> What you have to do:
Please list every software framework or library named in the passage comparing tidymodels and scikit-learn.

** BEGIN Text to read **

Chapter 24 Tidymodels vs Scikit-learn

Scikit-learn, like tidymodels, is a framework to define machine learning models and train them. As an open-source project, it has a large community of contributors and users. It is well-documented and has a wide range of algorithms and tools for data preprocessing, model selection, and evaluation. It is the de facto standard for machine learning in Python. Even if models have no direct implementation in scikit-learn, the third-party libraries often implement the scikit-learn API, making them compatible with the framework. xgboost is a popular example for this.

There are many parallels between Tidymodels and scikit-learn; both have a similar approach to model definition and training. You will recognize many of the ideas and concepts from the tidymodels framework in scikit-learn.

Figure 24.1 shows the Python packages mapped onto the modeling workflow of Figure 6.1.

** END Text to read **
** BEGIN Raw data **

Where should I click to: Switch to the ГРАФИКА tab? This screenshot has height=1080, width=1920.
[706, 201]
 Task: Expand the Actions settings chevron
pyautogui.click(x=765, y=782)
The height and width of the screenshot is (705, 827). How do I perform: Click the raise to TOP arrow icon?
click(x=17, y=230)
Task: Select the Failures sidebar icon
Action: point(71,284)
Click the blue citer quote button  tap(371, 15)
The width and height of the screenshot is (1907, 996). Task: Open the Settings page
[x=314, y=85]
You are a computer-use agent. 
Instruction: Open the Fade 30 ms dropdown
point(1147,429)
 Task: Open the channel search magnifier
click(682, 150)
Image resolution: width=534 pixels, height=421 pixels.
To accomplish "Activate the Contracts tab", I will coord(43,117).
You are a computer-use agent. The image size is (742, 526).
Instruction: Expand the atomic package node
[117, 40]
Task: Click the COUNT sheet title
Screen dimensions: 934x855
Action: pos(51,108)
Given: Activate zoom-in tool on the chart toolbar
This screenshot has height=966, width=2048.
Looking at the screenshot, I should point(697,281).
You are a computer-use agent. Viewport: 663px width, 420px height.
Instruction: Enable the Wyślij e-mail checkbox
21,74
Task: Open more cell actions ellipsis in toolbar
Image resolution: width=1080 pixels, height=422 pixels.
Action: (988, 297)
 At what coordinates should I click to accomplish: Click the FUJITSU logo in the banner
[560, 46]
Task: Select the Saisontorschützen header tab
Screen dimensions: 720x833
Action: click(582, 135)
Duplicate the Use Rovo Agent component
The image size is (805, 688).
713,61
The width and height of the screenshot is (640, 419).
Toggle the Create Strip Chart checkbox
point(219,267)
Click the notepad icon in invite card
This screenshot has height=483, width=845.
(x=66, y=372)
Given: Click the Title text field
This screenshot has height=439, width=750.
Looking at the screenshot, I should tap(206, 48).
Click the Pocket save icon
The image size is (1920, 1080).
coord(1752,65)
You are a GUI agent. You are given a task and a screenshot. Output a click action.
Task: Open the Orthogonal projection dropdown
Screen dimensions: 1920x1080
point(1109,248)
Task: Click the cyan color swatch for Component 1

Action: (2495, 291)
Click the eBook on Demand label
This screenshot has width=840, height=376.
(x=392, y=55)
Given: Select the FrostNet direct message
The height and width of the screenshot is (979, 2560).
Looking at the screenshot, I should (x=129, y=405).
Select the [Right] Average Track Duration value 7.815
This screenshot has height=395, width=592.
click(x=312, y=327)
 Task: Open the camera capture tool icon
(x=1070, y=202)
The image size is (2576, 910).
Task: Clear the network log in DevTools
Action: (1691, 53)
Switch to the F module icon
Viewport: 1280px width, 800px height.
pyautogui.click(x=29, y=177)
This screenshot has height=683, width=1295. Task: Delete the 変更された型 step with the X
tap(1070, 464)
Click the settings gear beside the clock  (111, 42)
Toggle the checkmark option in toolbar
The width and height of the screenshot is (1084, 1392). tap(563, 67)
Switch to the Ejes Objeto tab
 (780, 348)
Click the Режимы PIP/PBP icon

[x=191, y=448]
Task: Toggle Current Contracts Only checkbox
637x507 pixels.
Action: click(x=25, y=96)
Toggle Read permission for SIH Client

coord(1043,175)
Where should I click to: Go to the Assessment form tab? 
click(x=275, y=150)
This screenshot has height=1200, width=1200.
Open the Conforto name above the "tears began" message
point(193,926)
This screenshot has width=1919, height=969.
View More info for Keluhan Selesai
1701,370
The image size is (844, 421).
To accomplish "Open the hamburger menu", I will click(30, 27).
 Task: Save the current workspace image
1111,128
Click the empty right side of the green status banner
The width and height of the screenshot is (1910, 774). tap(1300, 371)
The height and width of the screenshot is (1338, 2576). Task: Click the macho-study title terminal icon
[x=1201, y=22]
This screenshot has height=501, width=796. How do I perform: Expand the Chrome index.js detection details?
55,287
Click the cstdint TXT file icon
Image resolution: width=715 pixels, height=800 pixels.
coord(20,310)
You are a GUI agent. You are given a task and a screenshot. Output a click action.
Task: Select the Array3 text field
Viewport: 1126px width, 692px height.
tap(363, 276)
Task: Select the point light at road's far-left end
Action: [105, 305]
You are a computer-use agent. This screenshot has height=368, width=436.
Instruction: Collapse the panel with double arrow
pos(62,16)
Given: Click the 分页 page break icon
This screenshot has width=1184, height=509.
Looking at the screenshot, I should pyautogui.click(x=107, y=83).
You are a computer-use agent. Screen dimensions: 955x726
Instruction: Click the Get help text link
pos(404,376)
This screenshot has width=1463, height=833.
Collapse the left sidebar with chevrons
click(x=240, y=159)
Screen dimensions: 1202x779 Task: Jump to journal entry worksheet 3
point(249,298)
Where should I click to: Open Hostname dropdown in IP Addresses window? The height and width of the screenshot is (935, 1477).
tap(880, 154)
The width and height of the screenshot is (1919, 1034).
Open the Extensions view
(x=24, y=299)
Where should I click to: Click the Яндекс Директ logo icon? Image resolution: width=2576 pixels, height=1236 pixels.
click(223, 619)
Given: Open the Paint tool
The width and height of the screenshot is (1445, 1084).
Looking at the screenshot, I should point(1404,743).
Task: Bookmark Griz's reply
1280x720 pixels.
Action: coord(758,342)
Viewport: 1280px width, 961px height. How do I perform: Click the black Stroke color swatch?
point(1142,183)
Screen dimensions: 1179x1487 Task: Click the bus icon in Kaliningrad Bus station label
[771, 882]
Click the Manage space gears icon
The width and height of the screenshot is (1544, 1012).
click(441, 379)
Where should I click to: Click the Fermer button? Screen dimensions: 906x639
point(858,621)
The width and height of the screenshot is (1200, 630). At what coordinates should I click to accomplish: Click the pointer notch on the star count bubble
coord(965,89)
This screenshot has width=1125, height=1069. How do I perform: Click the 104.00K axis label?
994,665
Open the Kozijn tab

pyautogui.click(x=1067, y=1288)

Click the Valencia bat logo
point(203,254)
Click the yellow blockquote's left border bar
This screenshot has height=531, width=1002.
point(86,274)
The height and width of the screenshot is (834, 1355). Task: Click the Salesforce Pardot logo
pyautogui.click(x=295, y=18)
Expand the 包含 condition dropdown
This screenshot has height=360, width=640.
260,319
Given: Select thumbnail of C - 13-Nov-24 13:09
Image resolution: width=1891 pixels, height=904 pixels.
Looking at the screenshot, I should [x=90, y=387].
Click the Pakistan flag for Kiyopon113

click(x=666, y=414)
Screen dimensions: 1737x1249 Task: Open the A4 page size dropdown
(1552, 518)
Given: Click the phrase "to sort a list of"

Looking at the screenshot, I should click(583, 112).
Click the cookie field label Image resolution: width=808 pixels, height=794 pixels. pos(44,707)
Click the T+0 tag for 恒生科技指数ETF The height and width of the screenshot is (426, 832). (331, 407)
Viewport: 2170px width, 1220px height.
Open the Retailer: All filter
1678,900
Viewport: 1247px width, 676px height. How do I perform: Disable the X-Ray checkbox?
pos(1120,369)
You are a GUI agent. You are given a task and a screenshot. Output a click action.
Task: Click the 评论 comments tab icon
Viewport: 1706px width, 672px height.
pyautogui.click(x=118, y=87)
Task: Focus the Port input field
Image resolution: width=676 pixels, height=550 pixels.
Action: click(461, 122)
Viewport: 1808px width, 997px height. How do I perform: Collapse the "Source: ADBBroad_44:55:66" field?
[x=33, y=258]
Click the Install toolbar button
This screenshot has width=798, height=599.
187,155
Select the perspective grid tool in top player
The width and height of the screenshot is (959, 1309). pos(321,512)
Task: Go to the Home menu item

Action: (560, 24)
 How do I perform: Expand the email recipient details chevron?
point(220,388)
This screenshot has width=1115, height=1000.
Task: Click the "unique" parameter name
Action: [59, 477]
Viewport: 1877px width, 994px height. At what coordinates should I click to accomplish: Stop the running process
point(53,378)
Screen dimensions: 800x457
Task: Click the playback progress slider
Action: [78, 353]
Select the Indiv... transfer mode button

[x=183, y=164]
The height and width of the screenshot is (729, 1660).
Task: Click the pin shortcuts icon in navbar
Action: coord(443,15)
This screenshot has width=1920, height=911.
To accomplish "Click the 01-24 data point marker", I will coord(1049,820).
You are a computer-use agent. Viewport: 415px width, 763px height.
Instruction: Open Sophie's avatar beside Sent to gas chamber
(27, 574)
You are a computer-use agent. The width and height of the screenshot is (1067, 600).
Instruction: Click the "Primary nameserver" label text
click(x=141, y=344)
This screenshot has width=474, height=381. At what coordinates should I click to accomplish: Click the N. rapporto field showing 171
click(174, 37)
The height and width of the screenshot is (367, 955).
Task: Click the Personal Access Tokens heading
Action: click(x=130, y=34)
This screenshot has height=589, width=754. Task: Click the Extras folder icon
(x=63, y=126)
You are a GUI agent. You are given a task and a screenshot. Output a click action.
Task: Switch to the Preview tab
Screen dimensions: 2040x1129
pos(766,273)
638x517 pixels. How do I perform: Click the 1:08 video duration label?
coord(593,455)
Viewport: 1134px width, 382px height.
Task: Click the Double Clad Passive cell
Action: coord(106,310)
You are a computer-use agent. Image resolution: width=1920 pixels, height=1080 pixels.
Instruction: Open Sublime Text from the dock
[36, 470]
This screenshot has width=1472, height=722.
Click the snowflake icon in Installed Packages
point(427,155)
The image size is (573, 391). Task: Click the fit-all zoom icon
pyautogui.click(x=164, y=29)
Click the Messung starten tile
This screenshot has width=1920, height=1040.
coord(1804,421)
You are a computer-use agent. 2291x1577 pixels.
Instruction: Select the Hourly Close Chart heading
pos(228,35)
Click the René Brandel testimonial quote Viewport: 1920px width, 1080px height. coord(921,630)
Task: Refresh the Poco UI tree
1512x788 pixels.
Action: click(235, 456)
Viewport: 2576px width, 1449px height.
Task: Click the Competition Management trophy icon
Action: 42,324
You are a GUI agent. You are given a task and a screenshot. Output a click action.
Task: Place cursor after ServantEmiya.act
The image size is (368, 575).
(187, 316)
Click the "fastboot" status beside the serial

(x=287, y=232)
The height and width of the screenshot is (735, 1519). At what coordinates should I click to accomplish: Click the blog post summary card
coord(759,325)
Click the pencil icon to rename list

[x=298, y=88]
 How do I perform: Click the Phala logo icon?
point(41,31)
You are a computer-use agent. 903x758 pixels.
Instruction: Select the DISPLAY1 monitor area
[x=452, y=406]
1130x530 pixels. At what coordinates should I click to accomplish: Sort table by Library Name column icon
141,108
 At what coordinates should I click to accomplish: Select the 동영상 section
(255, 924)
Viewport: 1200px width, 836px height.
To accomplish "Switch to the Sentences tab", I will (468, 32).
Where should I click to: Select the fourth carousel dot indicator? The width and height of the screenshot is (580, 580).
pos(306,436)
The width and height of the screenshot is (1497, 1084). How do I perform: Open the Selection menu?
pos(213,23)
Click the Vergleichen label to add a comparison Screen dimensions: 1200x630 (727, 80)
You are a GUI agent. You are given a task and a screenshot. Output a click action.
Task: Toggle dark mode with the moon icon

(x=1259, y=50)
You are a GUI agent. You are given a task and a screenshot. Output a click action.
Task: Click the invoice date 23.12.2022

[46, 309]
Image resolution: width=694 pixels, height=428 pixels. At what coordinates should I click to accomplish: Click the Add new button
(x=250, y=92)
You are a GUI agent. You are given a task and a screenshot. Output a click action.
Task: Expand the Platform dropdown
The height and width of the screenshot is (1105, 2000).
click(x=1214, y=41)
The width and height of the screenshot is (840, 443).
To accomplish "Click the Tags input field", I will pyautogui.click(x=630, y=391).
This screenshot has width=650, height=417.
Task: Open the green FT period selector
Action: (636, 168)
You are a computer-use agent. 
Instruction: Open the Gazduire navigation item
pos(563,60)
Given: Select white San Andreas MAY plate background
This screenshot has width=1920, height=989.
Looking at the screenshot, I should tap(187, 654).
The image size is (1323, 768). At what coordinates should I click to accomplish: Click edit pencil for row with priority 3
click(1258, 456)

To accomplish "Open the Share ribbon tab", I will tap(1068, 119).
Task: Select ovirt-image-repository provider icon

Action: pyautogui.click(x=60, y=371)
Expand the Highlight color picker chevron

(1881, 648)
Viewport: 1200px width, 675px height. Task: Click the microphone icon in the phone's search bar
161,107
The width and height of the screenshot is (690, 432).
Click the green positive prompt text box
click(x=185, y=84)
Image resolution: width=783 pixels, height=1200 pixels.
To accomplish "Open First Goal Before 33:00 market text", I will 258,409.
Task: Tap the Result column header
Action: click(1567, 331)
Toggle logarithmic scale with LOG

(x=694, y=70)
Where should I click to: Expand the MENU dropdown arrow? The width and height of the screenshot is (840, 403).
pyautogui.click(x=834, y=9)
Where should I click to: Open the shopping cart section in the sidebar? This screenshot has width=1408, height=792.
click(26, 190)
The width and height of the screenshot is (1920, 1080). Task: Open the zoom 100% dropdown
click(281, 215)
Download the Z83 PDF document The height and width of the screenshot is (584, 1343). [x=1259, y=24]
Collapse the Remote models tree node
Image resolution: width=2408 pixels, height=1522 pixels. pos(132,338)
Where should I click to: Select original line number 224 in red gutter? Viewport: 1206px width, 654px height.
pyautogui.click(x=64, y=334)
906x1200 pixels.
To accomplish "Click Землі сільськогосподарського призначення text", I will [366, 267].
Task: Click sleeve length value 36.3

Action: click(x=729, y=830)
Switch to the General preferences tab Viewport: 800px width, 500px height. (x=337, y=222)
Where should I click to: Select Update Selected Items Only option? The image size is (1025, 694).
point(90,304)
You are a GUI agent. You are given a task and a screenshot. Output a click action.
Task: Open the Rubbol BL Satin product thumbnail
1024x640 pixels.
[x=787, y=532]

** END Raw data **

> The completed task:
- Scikit-learn
- tidymodels
- xgboost